> **DATA FOR THE TASK**
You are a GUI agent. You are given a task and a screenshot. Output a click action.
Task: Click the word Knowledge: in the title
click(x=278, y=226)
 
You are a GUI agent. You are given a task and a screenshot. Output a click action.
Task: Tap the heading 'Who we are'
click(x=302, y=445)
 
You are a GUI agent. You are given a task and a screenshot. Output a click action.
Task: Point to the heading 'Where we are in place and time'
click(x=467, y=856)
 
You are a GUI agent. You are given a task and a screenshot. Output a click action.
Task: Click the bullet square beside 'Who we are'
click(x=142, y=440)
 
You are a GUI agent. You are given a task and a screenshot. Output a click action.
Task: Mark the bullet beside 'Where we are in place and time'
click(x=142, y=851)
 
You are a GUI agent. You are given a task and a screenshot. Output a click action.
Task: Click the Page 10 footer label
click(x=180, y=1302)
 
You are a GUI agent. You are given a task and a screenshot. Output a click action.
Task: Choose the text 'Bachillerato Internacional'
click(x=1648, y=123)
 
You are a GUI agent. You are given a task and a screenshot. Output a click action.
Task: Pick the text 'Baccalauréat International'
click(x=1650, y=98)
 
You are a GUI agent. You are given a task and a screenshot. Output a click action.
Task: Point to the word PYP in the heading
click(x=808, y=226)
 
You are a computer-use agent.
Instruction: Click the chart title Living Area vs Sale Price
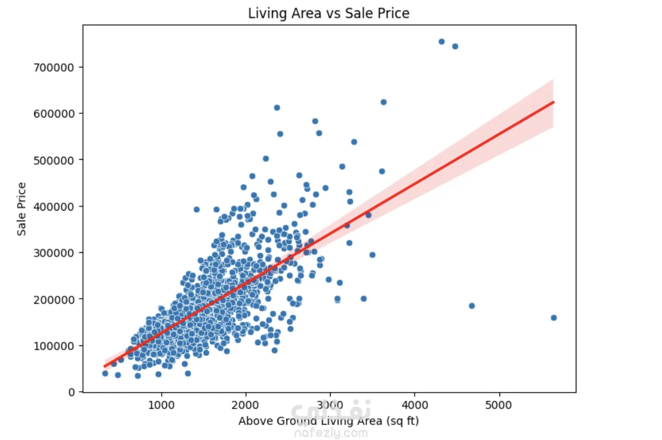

> **TASK TO CARRY OUT**
Rewrite all the records above, renaming every "heading" to "header" and keeping everything else unchanged. Leave out the pictures.

> **TASK RESULT**
You are a GUI agent. You are given a task and a screenshot. Output a click action.
Task: Click the word Knowledge: in the title
click(x=278, y=226)
 
You are a GUI agent. You are given a task and a screenshot. Output a click action.
Task: Tap the header 'Who we are'
click(x=302, y=445)
 
You are a GUI agent. You are given a task and a screenshot. Output a click action.
Task: Point to the header 'Where we are in place and time'
click(x=467, y=856)
 
You are a GUI agent. You are given a task and a screenshot. Output a click action.
Task: Click the bullet square beside 'Who we are'
click(x=142, y=440)
 
You are a GUI agent. You are given a task and a screenshot. Output a click action.
Task: Mark the bullet beside 'Where we are in place and time'
click(x=142, y=851)
 
You are a GUI agent. You are given a task and a screenshot. Output a click action.
Task: Click the Page 10 footer label
click(x=180, y=1302)
 
You are a GUI agent. You are given a task and a screenshot. Output a click action.
Task: Choose the text 'Bachillerato Internacional'
click(x=1648, y=123)
 
You are a GUI agent. You are given a task and a screenshot. Output a click action.
Task: Pick the text 'Baccalauréat International'
click(x=1650, y=98)
 
You are a GUI agent. You are given a task and a screenshot. Output a click action.
Task: Point to the word PYP in the header
click(x=808, y=226)
 
You are a computer-use agent.
Instruction: Click the chart title Living Area vs Sale Price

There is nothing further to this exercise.